My pilgrimage is done.
I sit in the Tirane International Hotel, alone, having just walked Ben to the edge of town. In my mind I am walking him to the foot of the mountains.
Our journey will continue, just not in the form it has taken till now.
We're both a bit shell-shocked, unprepared for such a sudden change in our easygoing roll across the eastern Europe landscape. It's sad - and the truth of the moment.
Yesterday, as the rain bucketed down through those big black clouds, a voice in my heart said 'it's done, you are not prepared for those mountains'. And I sat with this into the evening, knowing that no matter which way I turned the dial, the information was the same. My tent pegs have no capacity for hard ground. I can barely keep out the cold here in Tirane. We are too late for me to cross the alps. I will not be walking with Ben into the mountains.
And more.
It is time to go to Istanbul.
The old city calls. The history of the world calls. Something . . . else, calls.
It is time to go to Istanbul.
I fly tomorrow.
I will have six weeks to explore the city, and Turkey, and its corresponding inner plane, before my pilgrimage proper is done and I fly to Holland to join my husband for Christmas.

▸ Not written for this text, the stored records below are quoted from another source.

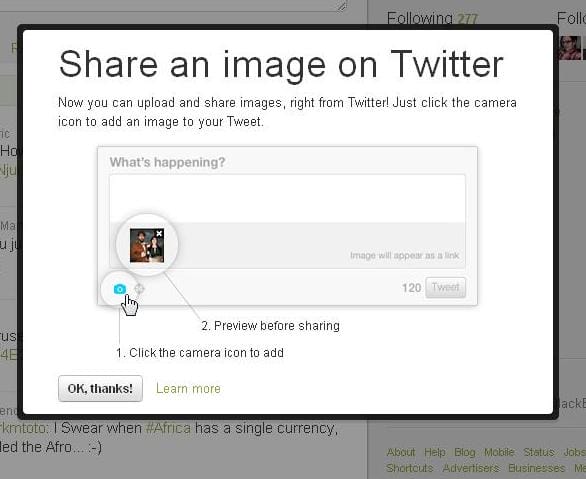Image resolution: width=586 pixels, height=479 pixels.
Task: Open the Shortcuts footer link
Action: (410, 468)
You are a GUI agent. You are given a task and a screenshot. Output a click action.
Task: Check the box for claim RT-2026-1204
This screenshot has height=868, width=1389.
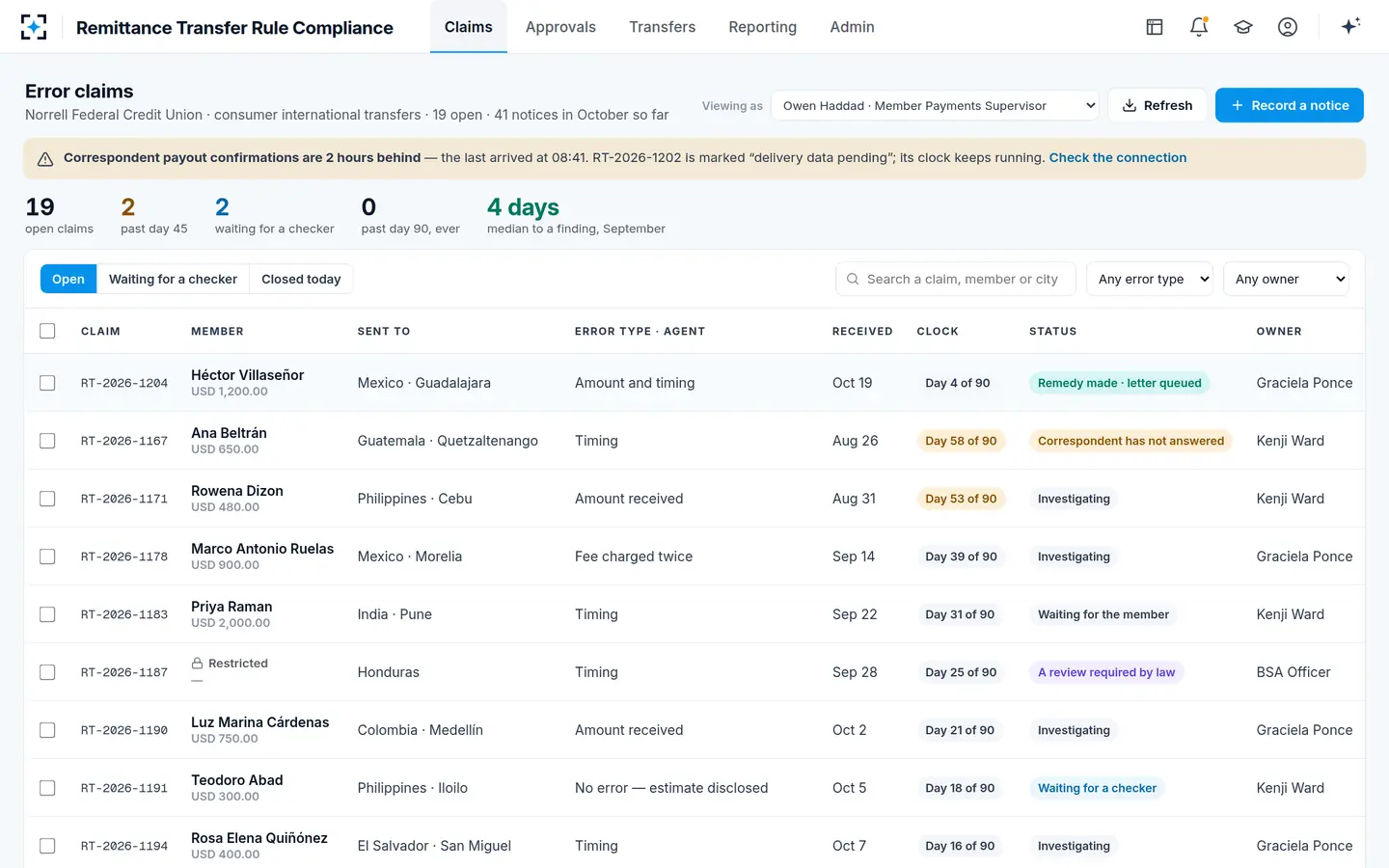(x=47, y=383)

I will catch the train to Thessoloniki and meet Ben when he emerges from the snow country of Macedonia. We're figuring about two weeks. That's unless he turns up in Istanbul . . . we laugh, even though we know it's a possibility that the snow may yet drive him back to Tirane.
When Ben and I head into town this morning there's snow on the mountains at the city's shoulder. And dark clouds above. As he leaves late in the afternoon, after a farewell round of backgammon over lunch at the Tirane International, the dark clouds gather again, lit in the centre by the prettiest patch of blue.

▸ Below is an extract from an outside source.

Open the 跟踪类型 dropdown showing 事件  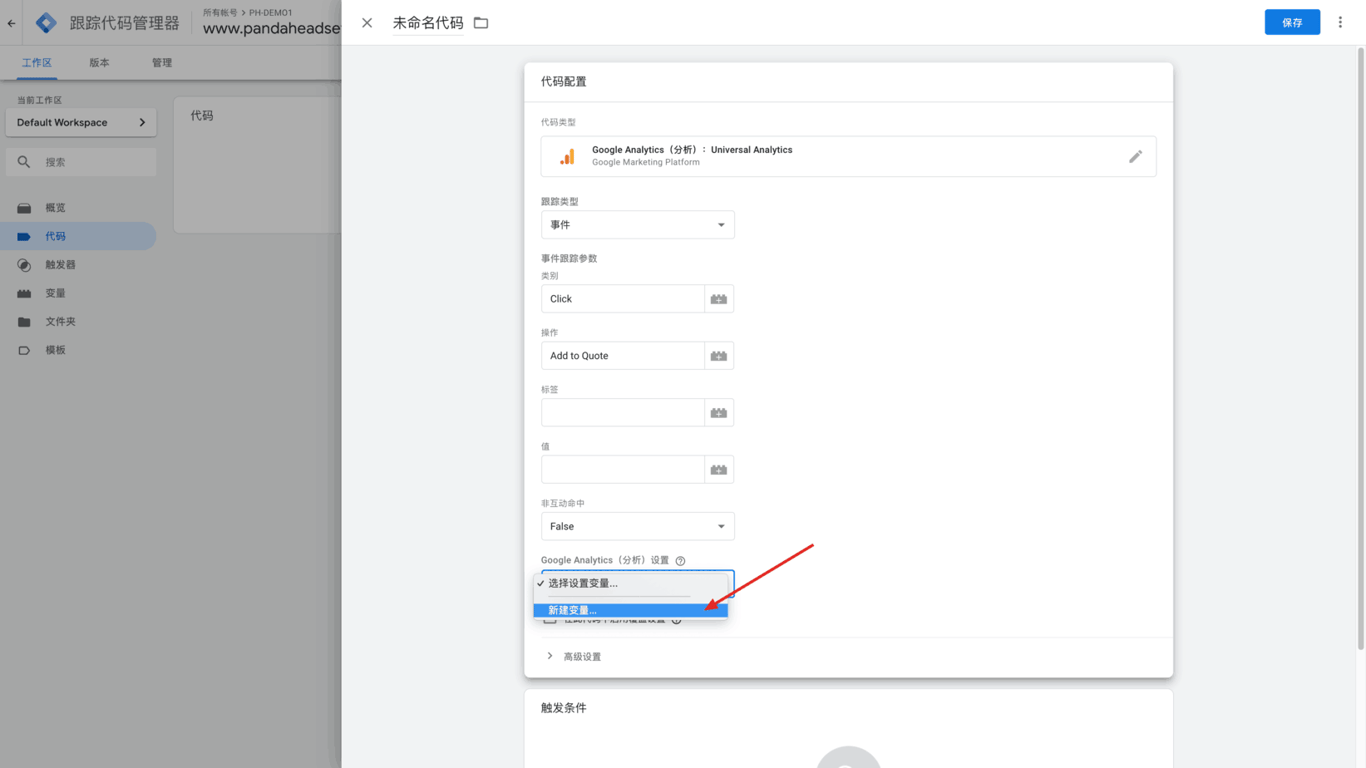pos(637,225)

There's not a cell in my body that's undecided, uncertain or unclear about this decision. Indeed, it is not a decision - to walk with him would have been a decision.
Yet . . . and yet, I already miss being outside in the wilderness, the beauty of the mountains, the warm sunshine, our steady companionship and, yes, even the rain. The romance of pilgrimage has already begun to play with my heart . . .
So Ben - till Thessoloniki!
May beauty and sunshine follow you all the way!